[begin Rows]
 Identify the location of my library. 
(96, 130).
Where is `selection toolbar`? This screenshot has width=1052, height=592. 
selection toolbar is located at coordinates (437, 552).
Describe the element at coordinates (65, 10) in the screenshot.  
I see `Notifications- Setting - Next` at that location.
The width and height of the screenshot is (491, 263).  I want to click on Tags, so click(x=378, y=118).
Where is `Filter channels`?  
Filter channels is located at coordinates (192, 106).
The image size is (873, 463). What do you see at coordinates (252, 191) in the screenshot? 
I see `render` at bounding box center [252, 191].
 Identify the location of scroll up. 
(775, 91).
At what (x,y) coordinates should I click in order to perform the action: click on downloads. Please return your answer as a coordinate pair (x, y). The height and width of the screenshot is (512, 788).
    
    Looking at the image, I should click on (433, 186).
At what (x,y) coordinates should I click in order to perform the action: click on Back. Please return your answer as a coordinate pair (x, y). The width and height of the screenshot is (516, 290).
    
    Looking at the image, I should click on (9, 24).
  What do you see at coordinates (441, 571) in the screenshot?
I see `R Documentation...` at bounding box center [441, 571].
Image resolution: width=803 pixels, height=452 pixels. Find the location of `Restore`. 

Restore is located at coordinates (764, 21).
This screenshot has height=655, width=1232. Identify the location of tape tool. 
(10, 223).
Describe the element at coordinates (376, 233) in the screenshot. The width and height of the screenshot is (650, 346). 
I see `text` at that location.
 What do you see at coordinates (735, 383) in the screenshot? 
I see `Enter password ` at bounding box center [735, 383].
[end Rows]
> Given instruction:
Can you render every line of the data above as a Markdown table with the columns Row and Line, numbering the rows and leaving out blank lines?

> Solution to the problem:
| Row | Line |
|---|---|
| 1 |  Identify the location of my library.  |
| 2 | (96, 130). |
| 3 | Where is `selection toolbar`? This screenshot has width=1052, height=592.  |
| 4 | selection toolbar is located at coordinates (437, 552). |
| 5 | Describe the element at coordinates (65, 10) in the screenshot.   |
| 6 | I see `Notifications- Setting - Next` at that location. |
| 7 | The width and height of the screenshot is (491, 263).  I want to click on Tags, so click(x=378, y=118). |
| 8 | Where is `Filter channels`?   |
| 9 | Filter channels is located at coordinates (192, 106). |
| 10 | The image size is (873, 463). What do you see at coordinates (252, 191) in the screenshot?  |
| 11 | I see `render` at bounding box center [252, 191]. |
| 12 |  Identify the location of scroll up.  |
| 13 | (775, 91). |
| 14 | At what (x,y) coordinates should I click in order to perform the action: click on downloads. Please return your answer as a coordinate pair (x, y). The height and width of the screenshot is (512, 788). |
| 15 |     Looking at the image, I should click on (433, 186). |
| 16 | At what (x,y) coordinates should I click in order to perform the action: click on Back. Please return your answer as a coordinate pair (x, y). The width and height of the screenshot is (516, 290). |
| 17 |     Looking at the image, I should click on (9, 24). |
| 18 |   What do you see at coordinates (441, 571) in the screenshot? |
| 19 | I see `R Documentation...` at bounding box center [441, 571]. |
| 20 | Image resolution: width=803 pixels, height=452 pixels. Find the location of `Restore`.  |
| 21 | Restore is located at coordinates (764, 21). |
| 22 | This screenshot has height=655, width=1232. Identify the location of tape tool.  |
| 23 | (10, 223). |
| 24 | Describe the element at coordinates (376, 233) in the screenshot. The width and height of the screenshot is (650, 346).  |
| 25 | I see `text` at that location. |
| 26 |  What do you see at coordinates (735, 383) in the screenshot?  |
| 27 | I see `Enter password ` at bounding box center [735, 383]. |